Stored data:

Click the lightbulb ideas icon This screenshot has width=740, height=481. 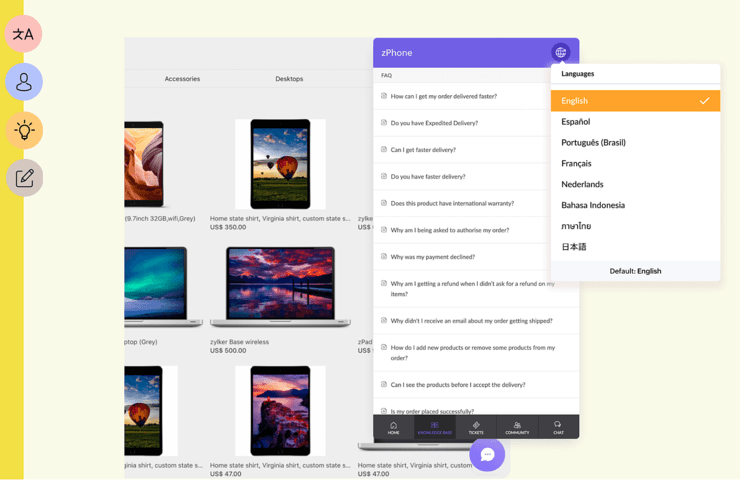coord(24,130)
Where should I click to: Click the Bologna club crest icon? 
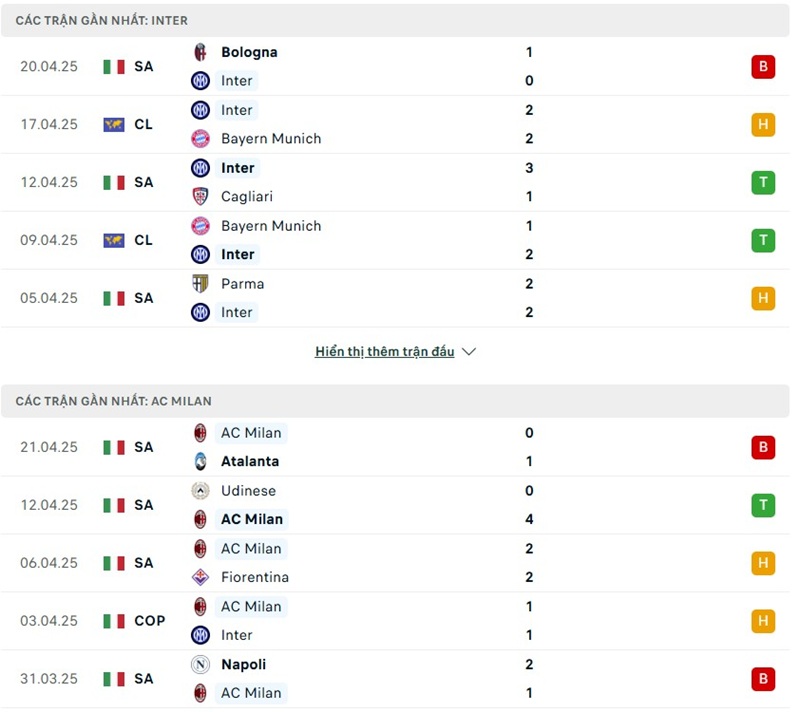(200, 52)
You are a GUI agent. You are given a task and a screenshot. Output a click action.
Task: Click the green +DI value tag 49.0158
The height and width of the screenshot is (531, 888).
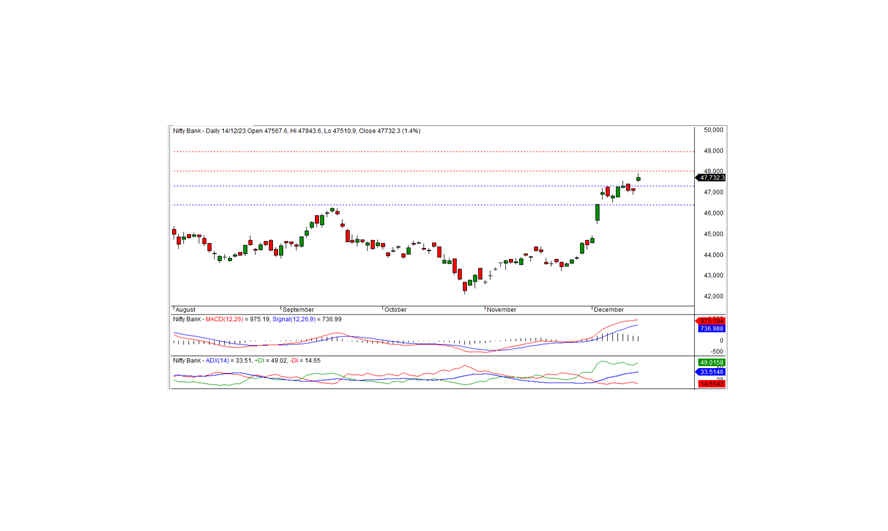point(711,362)
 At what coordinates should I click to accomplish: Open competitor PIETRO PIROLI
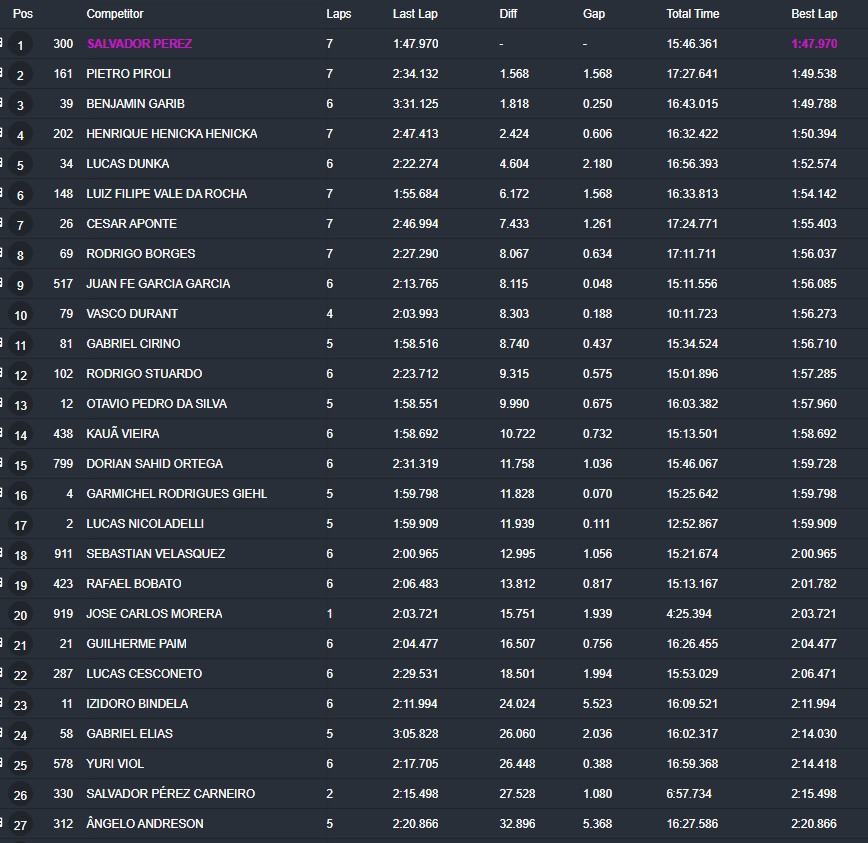pyautogui.click(x=128, y=74)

§ TASK PROMPT
To answer, repeat exactly the lines from the line containing "The height and" through the last line of the data above, leaving out all pictures.

§ PROBLEM SOLUTION
The height and width of the screenshot is (531, 888).
point(711,362)
 At what coordinates should I click to accomplish: Open competitor PIETRO PIROLI
pyautogui.click(x=128, y=74)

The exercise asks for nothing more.